*ASSIGNMENT*:
Retype the listing below exactly, pictures removed.
——
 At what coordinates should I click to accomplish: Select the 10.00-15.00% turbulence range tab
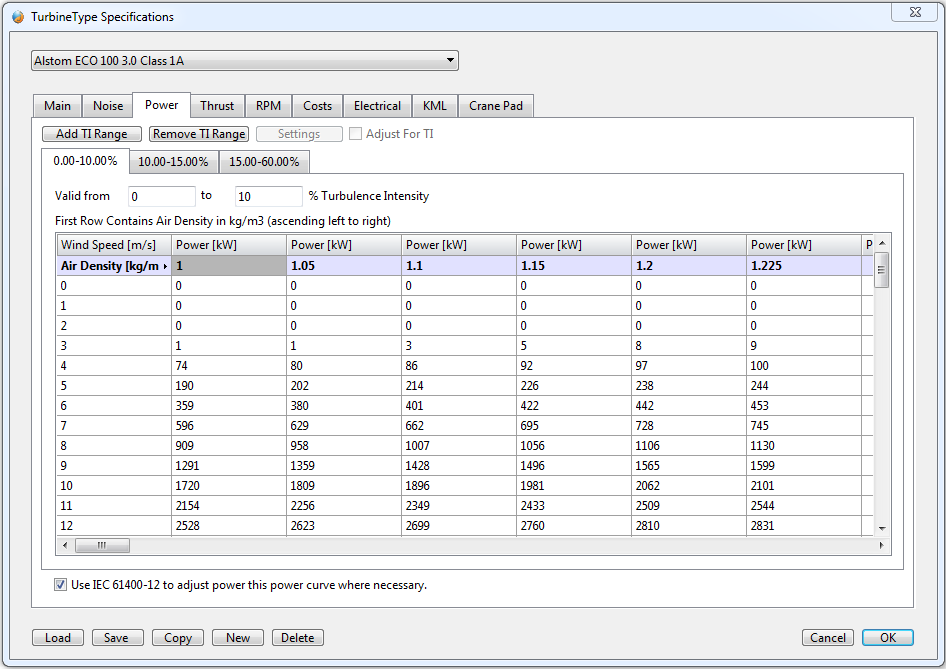[173, 162]
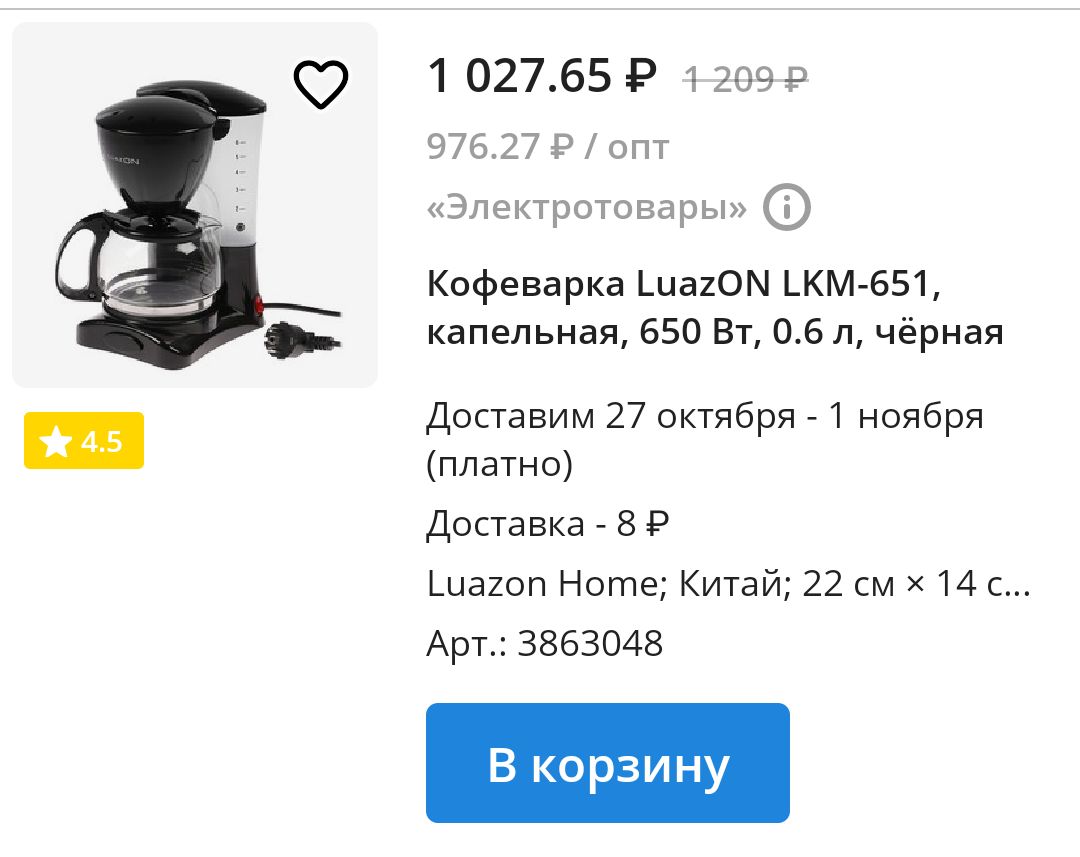
Task: Click the article number 3863048
Action: pyautogui.click(x=590, y=643)

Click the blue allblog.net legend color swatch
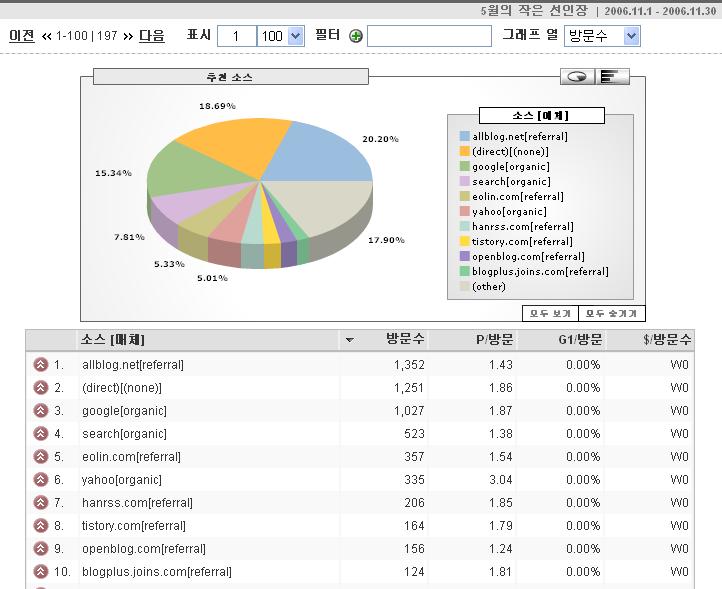[465, 136]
——
*REPLY TO THE EXERCISE*:
 At what coordinates should I click to accomplish: Select the 10.00-15.00% turbulence range tab
[173, 162]
Task: Click the article number 3863048
Action: pyautogui.click(x=590, y=643)

Click the blue allblog.net legend color swatch
[465, 136]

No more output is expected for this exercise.